Resume the PyFlink mailing-list thread below, picking up right after its last sentence.

- [Passage given]:
::::

Re: PyFlink Table API and UDF Limitations

Dian Fu Thu, 12 Nov 2020 03:54:25 -0800

Hi Niklas,

Python DataStream API will also be supported in coming release of 1.12.0 [1]. 
However, the functionalities are still limited for the time being compared to 
the Java DataStream API, e.g. it will only support the stateless operations, 
such as map, flat_map, etc.


[1] 
https://ci.apache.org/projects/flink/flink-docs-master/dev/python/datastream_tutorial.html

> 在 2020年11月12日，下午7:46，Niklas Wilcke <niklas.wil...@uniberg.com> 写道：
> 
> Hi Dian,
> 
> thank you very much for this valuable response. I already read about the 
> UDAF, but I wasn't aware of the fact that it is possible to return and UNNEST 
> an array. I will definitely have a try and hopefully this will solve my issue.
> 
> Another question that came up to my mind is whether PyFlink supports any 
> other API except Table and SQL, like the Streaming and Batch API. The 
> documentation is only covering the Table API, but I'm not sure about that.

::::

- [Source material]:

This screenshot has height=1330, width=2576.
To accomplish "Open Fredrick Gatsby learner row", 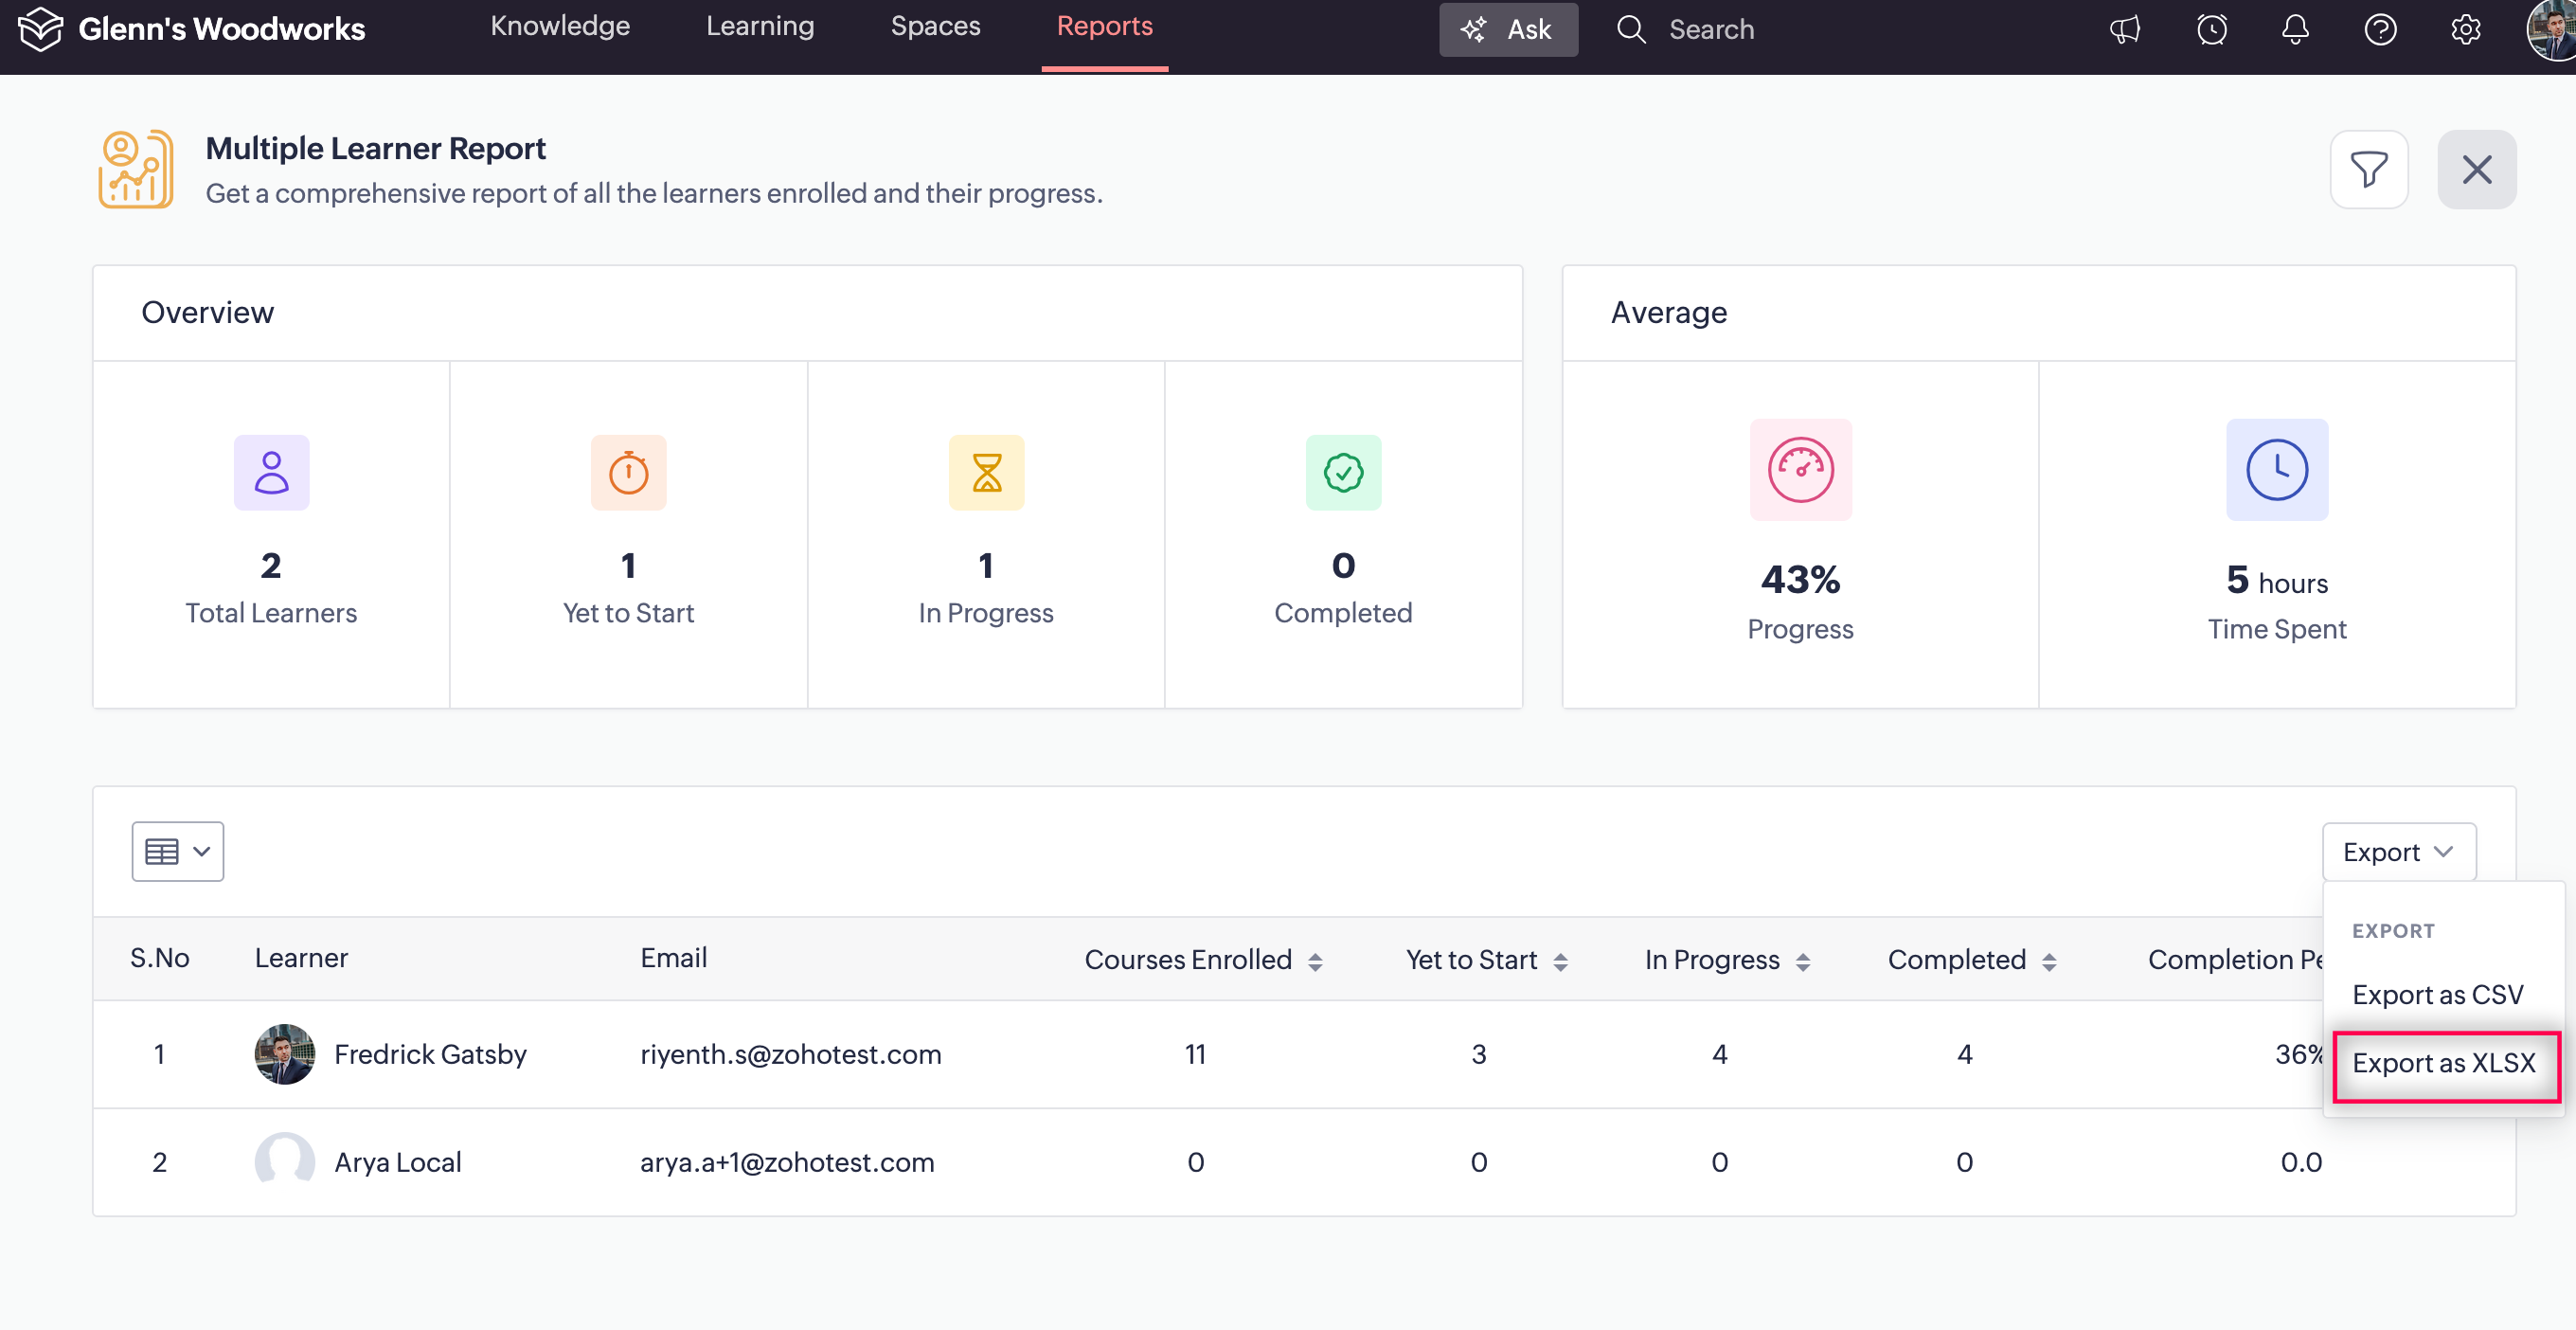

::::

- [Task result]:
> Can you maybe tell me whether the Table and SQL API is the only one supported 
> by PyFlink?
> 
> Kind Regards,
> Niklas
> 
>  
> 
>> On 11. Nov 2020, at 15:32, Dian Fu <dian0511...@gmail.com 
>> <mailto:dian0511...@gmail.com>> wrote:
>> 
>> Hi Niklas,
>> 
>> You are correct that the input/output length of Pandas UDF must be of the 
>> same size and that Flink will split the input data into multiple bundles for 
>> Pandas UDF and the bundle size is non-determinstic. Both of the above two 
>> limitations are by design and so I guess Pandas UDF could not meet your 
>> requirements.
>> 
>> However, you could take a look at if the Pandas UDAF[1] which was supported 
>> in 1.12 could meet your requirements:
>> - As group_by only generate one record per group key just as you said, you 
>> could declare the output type of Pandas UDAF as an array type
>> - You need then flatten the aggregation results, e.g. using UNNEST
>> 
>> NOTE: Flink 1.12 is still not released. You could try the PyFlink package of 
>> RC1[2] for 1.12.0 or build it yourself according to [3].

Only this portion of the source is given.